The continuous system is expressed in terms of covariant momentum components and a flux tensor τᵢⱼ = h vᵢ vⱼ + (g/2) h² Gᵢⱼ. An entropy (total energy) function η = ½ h vᵢ vᵢ + (g/2) h (h + b) is identified, and the associated entropy flux Fⱼ is derived. The authors then rewrite the equations in a split‑form that is skew‑symmetric with respect to the covariant derivative. This split‑form is crucial because it guarantees that the discrete volume terms do not create or destroy entropy; any entropy change originates solely from the numerical interface fluxes.
Spatial discretisation relies on tensor‑product Summation‑by‑Parts (SBP) operators. One‑dimensional SBP operators built on Gauss‑Lobatto or Gauss‑Legendre nodes are tensor‑producted to obtain two‑dimensional operators that mimic integration‑by‑parts on each element. The covariant derivative is approximated by a flux‑differencing formulation that uses the SBP property to move derivatives onto test functions, thereby preserving the discrete analogue of the continuous energy identities.

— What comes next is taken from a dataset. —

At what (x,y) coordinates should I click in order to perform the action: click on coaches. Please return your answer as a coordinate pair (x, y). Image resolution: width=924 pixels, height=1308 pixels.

Two families of two‑point numerical fluxes are introduced. A central flux yields a scheme that is entropy‑conservative (entropy neither grows nor decays). An upwind‑type entropy‑stable flux adds a dissipation term proportional to the jump in entropy variables, guaranteeing entropy decay consistent with the second law of thermodynamics. The choice of flux therefore controls whether the method is strictly entropy‑conservative or entropy‑dissipative.

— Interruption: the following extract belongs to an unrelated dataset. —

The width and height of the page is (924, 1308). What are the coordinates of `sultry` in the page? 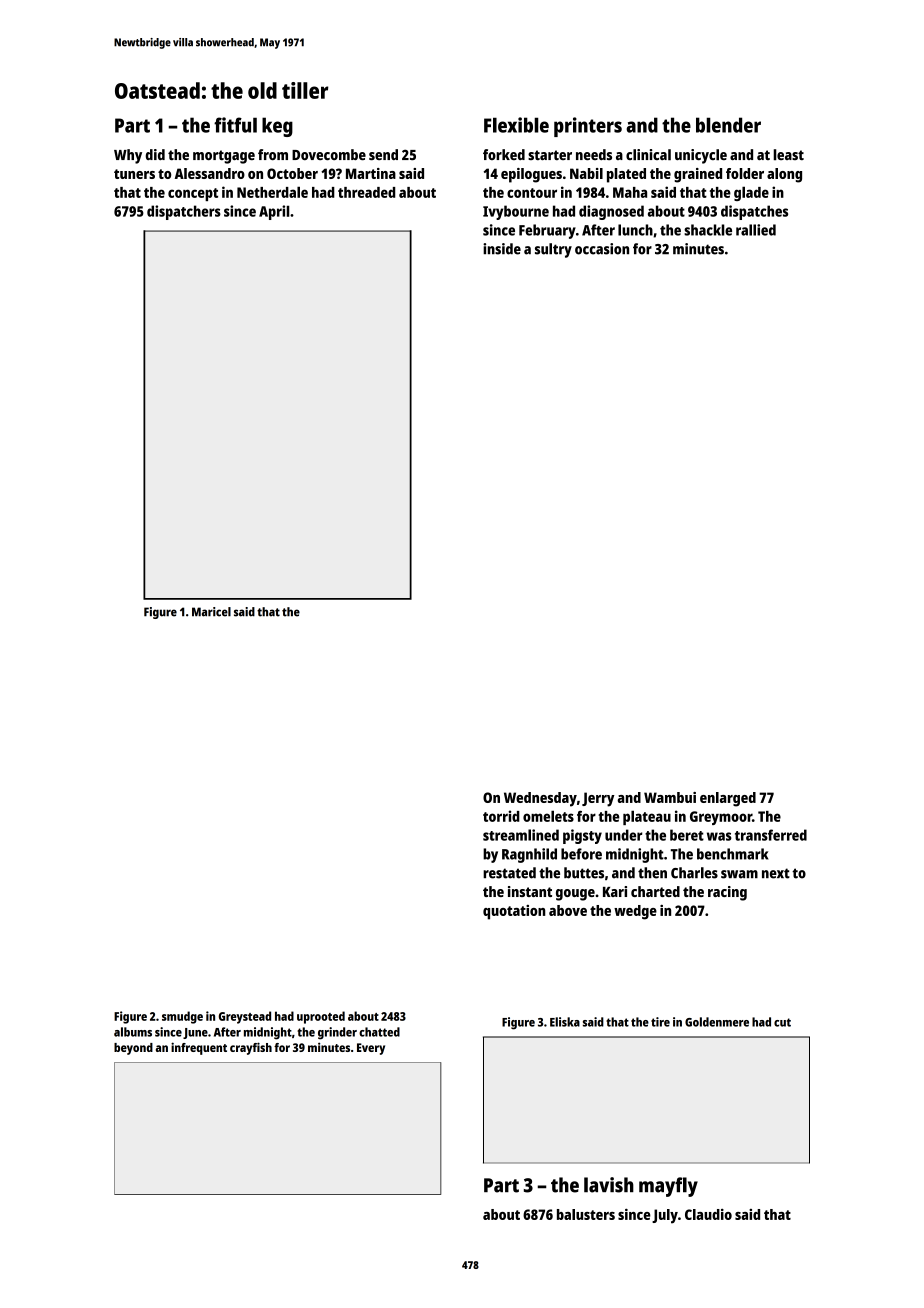 It's located at (553, 250).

Source terms arising from the Coriolis force, variable bottom topography, and geometric curvature are split in a manner that preserves the well‑balanced property: the scheme exactly maintains a steady state with constant free‑surface height and zero velocity, even on non‑uniform meshes and with arbitrary smooth bottom topography.

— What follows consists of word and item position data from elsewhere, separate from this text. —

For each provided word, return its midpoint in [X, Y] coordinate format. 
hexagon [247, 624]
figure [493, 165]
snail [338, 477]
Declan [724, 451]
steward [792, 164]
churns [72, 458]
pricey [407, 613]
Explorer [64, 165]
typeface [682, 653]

The methodology is implemented on cubed‑sphere grids, a popular quasi‑uniform discretisation of the sphere. Numerical experiments include: (i) an unsteady analytical solution to verify order‑of‑accuracy (demonstrating optimal convergence for polynomial degrees ≥ 4); (ii) the standard isolated‑mountain test (Williamson case 5) and the Rossby‑Haurwitz wave (case 6) to assess well‑balancing and long‑time stability; (iii) the barotropic instability problem of Galewsky et al. to test nonlinear wave growth and transition. In all cases, mass is conserved to machine precision, total energy is either exactly conserved (central flux) or monotonically dissipated (entropy‑stable flux), and the steady‑state balance is maintained to round‑off error. The results also show that the scheme remains stable without any ad‑hoc filtering or artificial viscosity, even on coarse meshes, confirming the robustness imparted by the SBP‑based split‑form and entropy‑stable fluxes.
In summary, the authors extend the SBP‑based split‑form DG methodology to covariant formulations on curved manifolds, delivering a discretisation that simultaneously achieves arbitrary high‑order accuracy, discrete mass and energy conservation (or controlled dissipation), and exact well‑balancing for the spherical shallow‑water equations. The work paves the way for next‑generation dynamical cores in numerical weather prediction and climate modelling, and suggests straightforward extensions to three‑dimensional nonhydrostatic atmospheric models, multi‑physics coupling, and operational forecasting systems.